Opinião

O futuro pede desenvolvimento sustentável: notas sobre Direito Ambiental

Autores

  • Nathan Martin Wasserberg

    é advogado especialista em Direito Público pela Faculdade Metropolitana assessor técnico na Consultoria Jurídica da Secretaria do Desenvolvimento Econômico Sustentável de Santa Catarina presidente da Terceira Câmara Recursal e membro da Câmara Técnica de Assuntos Jurídicos do Conselho do Meio Ambiente de Santa Catarina e membro Consultivo da Comissão de Direito Ambiental da OAB/SC.

  • Maykon Fagundes Machado

    é advogado professor no curso de Direito da Universidade do Sul de Santa Catarina (Unisul) mestre em Ciência Jurídica (Univali) especialista em Jurisdição Federal (Esmafesc) e em Direito Ambiental pela Faculdade Cers vice-presidente da Comissão de Direito Público do Instituto dos Advogados de Santa Catarina (Iasc) vice-presidente da Comissão de Direito Ambiental da OAB Subseção de Itajaí-SC e membro da Comissão de Desenvolvimento e Infraestrutura da OAB/SC.

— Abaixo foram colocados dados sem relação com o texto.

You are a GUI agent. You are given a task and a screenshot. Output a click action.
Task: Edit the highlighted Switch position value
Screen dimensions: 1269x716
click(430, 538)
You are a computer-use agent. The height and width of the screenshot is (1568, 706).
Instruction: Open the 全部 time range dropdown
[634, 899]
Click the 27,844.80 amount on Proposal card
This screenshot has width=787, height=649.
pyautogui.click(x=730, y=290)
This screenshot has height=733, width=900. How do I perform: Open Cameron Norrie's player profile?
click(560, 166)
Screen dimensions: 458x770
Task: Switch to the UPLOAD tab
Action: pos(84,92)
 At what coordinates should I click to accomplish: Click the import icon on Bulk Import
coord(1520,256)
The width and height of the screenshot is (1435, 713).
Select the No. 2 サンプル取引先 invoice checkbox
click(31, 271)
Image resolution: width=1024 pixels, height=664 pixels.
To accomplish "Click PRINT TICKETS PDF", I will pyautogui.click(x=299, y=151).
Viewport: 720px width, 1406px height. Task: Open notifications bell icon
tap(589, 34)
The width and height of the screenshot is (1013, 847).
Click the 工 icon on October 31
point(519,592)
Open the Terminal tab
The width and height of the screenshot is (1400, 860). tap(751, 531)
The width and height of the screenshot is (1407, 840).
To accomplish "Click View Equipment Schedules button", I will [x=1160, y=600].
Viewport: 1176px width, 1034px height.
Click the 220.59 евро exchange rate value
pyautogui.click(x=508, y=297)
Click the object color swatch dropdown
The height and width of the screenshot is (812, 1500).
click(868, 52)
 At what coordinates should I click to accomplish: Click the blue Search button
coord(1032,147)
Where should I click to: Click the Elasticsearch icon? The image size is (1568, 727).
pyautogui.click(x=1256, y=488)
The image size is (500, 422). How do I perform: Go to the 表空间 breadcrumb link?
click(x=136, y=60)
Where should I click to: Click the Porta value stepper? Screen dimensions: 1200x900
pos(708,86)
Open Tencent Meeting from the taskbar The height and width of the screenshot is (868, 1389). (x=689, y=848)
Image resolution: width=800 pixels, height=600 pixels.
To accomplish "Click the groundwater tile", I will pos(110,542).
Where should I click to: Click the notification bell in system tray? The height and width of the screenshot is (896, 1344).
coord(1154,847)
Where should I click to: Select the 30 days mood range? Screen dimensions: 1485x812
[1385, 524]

28 de dezembro de 2022, 14h11

Recentemente foi noticiado que a Advocacia-Geral da União (AGU) obteve decisão judicial autorizando a demolição de parte de empreendimentos localizados na orla da praia de Jurerê Internacional, em Florianópolis (SC). De acordo com a decisão da 6ª Vara Federal de Florianópolis, as construções consideradas irregulares, construídas após o ano de 2005, deverão ser demolidas até o próximo dia 18 de dezembro. Além disso, o juízo também estabeleceu o prazo de 30 dias para a AGU apresentar valores de multas e indenizações que serão cobradas em virtude da ocupação irregular [1]. As principais questões estão relacionadas com a supressão de vegetação de restinga e com a dificuldade de acesso à praia por parte da população.

Nesse contexto, sem adentrar nas minúcias relativas ao caso concreto e longe de exaurir o tema, o presente artigo pretende trazer reflexões sobre o importante e necessário diálogo entre o desenvolvimento socioeconômico e a manutenção do meio ambiente equilibrado em todas as suas formas.

É inegável que a ocupação humana impõe maiores impactos ambientais aos recursos naturais. A construção das cidades, a urbanização, o adensamento populacional acabam por afetar a fauna, a flora e principalmente os próprios elementos humanos [2]. Os recursos naturais não são inesgotáveis, de modo que as atividades econômicas não podem se desenvolver descoladas dessa realidade. É preciso que se busque a coexistência da preservação ambiental e do desenvolvimento econômico, de modo que um não anule o outro [3]. Não há espaço para extremismos ou concepções maniqueístas do fenômeno ambiental, especialmente quando o desenvolvimento sustentável está amparado por três pilares centrais: o econômico, o social e o ambiental [4].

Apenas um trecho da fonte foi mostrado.